Senador, diplomata e acadêmico da Casa de Machado de Assis. Em tudo, a presença da sua inteligência, valorização de sua cultura. Na Alemanha, duma feita, respondeu a uma saudação em alemão. Era assim Assis. Era um esbanjador de talento, de conhecimentos gerais, admiráveis.
Nenhum jornalista viajou mais que ele. E este doido lutar por terras estranhas, ele continuou sentado na sua cadeira de molas. E onde chegava, com ele, chegava a Pátria. Com ele, este Brasil que só se ama uma vez. Ninguém lhe poderá negar isto. Ninguém. Nem os seus mais ferrenhos inimigos. Não importa as suas tendências políticas. O material utilizado para as suas conquistas e para enfrentar os seus adversários. Não. Chateaubriand nasceu aqui, na Paraíba. Conhecia os homens, suas manhas, suas perfídias, suas franquezas. Sabia-os de cor. Mas o que está intocável é a sua personalidade intelectual sua força de inteligência, sua grande capacidade de trabalho. Uma vida na vida do Brasil, sentida por todos, compreendida por todos e elogiada por todos.
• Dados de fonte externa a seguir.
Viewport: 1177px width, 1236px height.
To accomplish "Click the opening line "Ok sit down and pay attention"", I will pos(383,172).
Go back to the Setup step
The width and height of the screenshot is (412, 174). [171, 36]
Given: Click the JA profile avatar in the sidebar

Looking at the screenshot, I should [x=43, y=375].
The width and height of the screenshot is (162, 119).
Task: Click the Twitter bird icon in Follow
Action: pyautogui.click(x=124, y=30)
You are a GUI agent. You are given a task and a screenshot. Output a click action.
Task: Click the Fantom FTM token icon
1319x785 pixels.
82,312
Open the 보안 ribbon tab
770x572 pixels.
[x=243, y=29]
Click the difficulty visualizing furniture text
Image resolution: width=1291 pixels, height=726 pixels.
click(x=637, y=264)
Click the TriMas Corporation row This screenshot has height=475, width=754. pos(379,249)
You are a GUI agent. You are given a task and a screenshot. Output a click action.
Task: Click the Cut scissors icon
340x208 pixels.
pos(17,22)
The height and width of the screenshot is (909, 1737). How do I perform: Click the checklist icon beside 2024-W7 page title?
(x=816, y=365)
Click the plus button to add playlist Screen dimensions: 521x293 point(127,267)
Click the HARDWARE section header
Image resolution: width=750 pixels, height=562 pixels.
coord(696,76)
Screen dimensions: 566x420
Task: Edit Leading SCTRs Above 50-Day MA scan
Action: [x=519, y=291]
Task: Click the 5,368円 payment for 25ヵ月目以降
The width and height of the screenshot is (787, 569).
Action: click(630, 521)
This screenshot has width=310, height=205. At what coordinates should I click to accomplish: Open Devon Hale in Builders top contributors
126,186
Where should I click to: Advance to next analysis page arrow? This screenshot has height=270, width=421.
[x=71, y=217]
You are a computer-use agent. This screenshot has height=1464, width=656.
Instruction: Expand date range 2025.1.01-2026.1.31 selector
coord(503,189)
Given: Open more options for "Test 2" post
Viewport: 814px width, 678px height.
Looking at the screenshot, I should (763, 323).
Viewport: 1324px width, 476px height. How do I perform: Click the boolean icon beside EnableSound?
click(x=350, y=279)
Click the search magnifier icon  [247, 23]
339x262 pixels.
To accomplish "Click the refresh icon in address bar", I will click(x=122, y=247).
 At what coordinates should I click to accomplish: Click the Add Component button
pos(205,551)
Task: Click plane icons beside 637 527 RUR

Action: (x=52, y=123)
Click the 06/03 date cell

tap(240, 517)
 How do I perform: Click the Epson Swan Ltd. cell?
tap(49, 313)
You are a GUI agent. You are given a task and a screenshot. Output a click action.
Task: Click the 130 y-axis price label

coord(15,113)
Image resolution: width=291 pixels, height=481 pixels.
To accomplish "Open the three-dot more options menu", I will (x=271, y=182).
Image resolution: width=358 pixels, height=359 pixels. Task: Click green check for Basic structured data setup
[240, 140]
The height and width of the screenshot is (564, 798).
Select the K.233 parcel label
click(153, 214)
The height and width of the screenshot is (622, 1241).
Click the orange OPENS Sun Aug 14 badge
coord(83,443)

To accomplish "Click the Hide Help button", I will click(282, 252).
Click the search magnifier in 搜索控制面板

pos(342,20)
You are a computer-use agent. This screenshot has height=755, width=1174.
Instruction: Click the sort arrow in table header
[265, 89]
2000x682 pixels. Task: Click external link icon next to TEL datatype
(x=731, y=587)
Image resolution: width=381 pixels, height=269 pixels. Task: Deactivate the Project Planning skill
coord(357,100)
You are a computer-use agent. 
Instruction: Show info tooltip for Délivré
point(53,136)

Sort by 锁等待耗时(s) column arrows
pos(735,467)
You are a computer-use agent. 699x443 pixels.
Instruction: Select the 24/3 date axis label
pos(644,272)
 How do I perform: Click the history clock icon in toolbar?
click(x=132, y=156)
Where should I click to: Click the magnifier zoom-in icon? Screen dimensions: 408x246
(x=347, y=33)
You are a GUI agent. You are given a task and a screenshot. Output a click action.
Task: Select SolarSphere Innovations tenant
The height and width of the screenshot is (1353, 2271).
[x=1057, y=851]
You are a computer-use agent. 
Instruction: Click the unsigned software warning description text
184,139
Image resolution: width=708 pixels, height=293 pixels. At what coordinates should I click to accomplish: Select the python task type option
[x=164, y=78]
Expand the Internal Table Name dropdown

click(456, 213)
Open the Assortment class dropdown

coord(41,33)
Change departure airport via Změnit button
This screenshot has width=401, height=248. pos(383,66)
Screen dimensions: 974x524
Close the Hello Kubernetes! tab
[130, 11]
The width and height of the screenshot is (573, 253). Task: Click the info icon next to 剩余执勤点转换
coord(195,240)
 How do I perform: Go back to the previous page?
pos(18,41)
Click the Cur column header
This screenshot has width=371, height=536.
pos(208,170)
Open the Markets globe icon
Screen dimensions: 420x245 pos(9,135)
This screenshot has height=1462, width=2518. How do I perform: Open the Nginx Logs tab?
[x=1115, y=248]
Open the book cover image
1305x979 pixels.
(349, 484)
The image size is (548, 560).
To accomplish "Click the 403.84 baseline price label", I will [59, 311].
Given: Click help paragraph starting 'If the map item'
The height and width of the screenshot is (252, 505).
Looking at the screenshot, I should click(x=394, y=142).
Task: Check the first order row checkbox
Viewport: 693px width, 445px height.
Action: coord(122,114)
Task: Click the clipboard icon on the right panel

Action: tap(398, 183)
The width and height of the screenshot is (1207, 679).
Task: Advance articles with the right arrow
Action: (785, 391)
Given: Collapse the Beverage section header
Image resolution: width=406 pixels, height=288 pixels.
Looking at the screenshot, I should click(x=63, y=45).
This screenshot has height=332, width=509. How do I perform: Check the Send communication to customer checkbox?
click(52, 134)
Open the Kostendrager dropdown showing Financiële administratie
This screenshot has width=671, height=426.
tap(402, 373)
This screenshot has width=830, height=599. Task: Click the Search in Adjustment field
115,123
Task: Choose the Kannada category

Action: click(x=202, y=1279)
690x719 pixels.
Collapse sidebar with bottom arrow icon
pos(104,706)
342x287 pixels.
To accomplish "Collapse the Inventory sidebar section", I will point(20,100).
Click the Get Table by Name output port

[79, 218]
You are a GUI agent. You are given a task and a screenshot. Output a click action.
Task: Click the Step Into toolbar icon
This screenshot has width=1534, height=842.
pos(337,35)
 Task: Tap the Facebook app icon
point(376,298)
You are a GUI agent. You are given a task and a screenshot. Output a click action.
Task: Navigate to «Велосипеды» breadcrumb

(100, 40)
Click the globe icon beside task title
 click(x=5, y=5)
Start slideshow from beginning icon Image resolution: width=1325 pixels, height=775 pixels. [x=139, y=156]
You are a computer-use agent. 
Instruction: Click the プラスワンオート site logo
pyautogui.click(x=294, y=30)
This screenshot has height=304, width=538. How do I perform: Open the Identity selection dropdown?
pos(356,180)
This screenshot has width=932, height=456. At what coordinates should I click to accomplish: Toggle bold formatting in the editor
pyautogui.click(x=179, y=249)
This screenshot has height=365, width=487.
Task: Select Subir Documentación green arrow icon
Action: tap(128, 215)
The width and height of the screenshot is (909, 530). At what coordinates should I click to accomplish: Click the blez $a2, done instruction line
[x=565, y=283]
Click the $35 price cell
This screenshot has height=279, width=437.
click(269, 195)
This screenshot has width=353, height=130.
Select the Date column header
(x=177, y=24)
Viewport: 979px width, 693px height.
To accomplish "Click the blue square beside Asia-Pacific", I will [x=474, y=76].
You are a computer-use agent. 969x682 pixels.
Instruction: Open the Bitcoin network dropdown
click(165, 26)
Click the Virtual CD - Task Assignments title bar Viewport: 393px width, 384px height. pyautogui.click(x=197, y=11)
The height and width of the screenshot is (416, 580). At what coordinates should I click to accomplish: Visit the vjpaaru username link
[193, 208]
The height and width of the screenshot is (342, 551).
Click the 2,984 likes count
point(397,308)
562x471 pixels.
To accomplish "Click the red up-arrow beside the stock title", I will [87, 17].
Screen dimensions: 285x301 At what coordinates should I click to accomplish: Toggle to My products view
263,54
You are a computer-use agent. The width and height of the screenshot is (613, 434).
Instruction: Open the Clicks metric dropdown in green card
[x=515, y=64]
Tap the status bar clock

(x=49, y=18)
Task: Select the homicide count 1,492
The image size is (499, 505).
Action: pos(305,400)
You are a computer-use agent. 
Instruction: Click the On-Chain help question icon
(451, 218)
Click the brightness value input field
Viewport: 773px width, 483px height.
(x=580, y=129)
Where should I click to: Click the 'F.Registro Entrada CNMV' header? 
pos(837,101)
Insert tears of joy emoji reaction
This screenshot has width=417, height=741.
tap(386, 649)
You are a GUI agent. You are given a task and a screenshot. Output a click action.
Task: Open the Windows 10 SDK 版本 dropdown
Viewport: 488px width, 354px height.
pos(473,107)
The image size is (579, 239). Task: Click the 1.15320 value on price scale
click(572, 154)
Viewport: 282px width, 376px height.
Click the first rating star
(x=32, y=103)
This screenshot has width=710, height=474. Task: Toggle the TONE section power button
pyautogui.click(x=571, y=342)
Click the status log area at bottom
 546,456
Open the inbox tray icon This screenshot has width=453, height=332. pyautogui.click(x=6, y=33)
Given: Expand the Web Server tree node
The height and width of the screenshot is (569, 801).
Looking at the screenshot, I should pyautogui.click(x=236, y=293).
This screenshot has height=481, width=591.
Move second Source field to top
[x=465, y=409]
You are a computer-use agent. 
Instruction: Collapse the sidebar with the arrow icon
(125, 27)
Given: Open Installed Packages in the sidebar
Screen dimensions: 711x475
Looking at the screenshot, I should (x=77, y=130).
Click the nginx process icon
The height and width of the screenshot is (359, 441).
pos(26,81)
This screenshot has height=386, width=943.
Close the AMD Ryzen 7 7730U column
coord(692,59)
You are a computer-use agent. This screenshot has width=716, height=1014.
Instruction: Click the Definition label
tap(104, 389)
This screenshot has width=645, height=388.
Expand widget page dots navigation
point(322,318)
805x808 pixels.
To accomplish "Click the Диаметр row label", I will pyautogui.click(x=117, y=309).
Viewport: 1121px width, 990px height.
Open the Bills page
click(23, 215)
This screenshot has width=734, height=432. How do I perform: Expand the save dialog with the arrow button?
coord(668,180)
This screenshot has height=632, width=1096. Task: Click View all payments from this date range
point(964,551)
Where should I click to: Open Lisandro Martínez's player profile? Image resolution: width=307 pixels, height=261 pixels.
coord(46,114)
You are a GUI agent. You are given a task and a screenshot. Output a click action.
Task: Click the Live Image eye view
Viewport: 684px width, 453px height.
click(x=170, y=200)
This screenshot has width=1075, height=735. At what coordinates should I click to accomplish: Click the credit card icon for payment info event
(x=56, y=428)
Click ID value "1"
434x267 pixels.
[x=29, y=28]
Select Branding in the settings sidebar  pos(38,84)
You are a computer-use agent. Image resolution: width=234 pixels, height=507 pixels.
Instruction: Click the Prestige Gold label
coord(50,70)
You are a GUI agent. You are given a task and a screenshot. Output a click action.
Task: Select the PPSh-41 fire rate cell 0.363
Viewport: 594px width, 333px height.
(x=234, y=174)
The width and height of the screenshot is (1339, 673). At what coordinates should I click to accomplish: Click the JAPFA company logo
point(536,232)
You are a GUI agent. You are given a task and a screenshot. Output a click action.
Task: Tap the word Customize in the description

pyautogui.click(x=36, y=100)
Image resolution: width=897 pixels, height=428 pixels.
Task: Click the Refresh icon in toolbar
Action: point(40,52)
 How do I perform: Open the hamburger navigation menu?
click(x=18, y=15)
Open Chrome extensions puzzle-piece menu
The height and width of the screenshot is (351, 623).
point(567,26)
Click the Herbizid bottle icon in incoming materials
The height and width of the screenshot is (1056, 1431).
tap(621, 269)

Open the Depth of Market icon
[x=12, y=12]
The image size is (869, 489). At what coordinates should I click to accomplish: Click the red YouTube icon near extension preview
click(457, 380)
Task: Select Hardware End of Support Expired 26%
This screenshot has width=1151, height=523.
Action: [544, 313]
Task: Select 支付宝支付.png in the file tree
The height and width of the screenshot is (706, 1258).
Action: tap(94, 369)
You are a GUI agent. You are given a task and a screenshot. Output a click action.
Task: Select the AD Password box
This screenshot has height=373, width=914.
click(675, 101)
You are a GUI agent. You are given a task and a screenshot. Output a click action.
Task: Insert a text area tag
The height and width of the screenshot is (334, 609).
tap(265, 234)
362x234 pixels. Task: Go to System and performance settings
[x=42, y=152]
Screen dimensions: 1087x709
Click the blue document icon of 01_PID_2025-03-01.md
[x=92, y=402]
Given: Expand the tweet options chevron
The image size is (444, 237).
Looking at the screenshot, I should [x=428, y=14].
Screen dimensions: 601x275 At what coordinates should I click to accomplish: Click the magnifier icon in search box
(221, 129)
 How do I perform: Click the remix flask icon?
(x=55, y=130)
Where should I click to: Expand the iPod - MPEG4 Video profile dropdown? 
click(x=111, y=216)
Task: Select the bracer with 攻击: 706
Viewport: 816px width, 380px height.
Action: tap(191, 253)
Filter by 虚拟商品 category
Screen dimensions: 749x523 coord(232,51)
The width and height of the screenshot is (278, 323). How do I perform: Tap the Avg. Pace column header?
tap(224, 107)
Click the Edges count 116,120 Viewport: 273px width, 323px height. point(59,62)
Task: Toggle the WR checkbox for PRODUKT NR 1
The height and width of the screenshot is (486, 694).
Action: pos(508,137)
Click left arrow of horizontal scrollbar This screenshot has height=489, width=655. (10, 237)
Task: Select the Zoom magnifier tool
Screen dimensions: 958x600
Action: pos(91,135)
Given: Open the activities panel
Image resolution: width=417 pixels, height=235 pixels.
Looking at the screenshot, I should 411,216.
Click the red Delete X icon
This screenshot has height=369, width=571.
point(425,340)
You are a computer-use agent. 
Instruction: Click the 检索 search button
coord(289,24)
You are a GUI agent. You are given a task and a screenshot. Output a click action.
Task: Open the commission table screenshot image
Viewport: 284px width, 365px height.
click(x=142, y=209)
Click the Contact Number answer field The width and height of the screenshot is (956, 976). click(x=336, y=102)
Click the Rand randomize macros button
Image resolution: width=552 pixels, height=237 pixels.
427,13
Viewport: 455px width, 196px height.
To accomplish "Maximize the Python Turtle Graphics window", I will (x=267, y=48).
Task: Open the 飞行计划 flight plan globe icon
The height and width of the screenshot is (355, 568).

Esteve aqui. Conheceu a terra e seus homens, sua história e suas tradições. Tinha o Maranhão nas suas lembranças. Uma vida na boêmia do espírito. Conheceu Nascimento Moraes aqui. O Mestre lhe deixou nítidas impressões, e ele escreveu um artigo sobre o jornalista maranhense. Em 1944, estávamos trabalhando em “O Jornal”, o primeiro dos “Diários Associados”. Dentro de nós, a alegria íntima: ver Chateaubriand. Não sabemos se ele sabia da nossa presença no quadro redacional do matutino. Não. Não sabemos. Mas um dia, pela parte da tarde, Chateaubriand entra na redação. Vimo-o de longe. E ele passou. Passos rápidos e dirigia-se para o seu gabinete de trabalho. Doutra vez, na Avenida Rio Branco, tentava pegar uma condução. E nunca mais o olhamos. Mas, dele, guardamos sempre íntimas lembranças: sua vida na imprensa.
Morreu o Mestre. Não sabemos chorar. Mas sabemos sentir a ausência daqueles que, pela cultura e pelo talento, pelo trabalho e pelo idealismo, sempre fazem um muito ou um pouco pelo engrandecimento deste Brasil ainda atormentado e aflito.
Esta é a nossa homenagem ao Gigante da Imprensa Nacional.
* Paulo Nascimento Moraes. “A Volta do Boêmio” (inédito) – “Jornal do Dia”, 9 de abril de 1968 (terça-feira).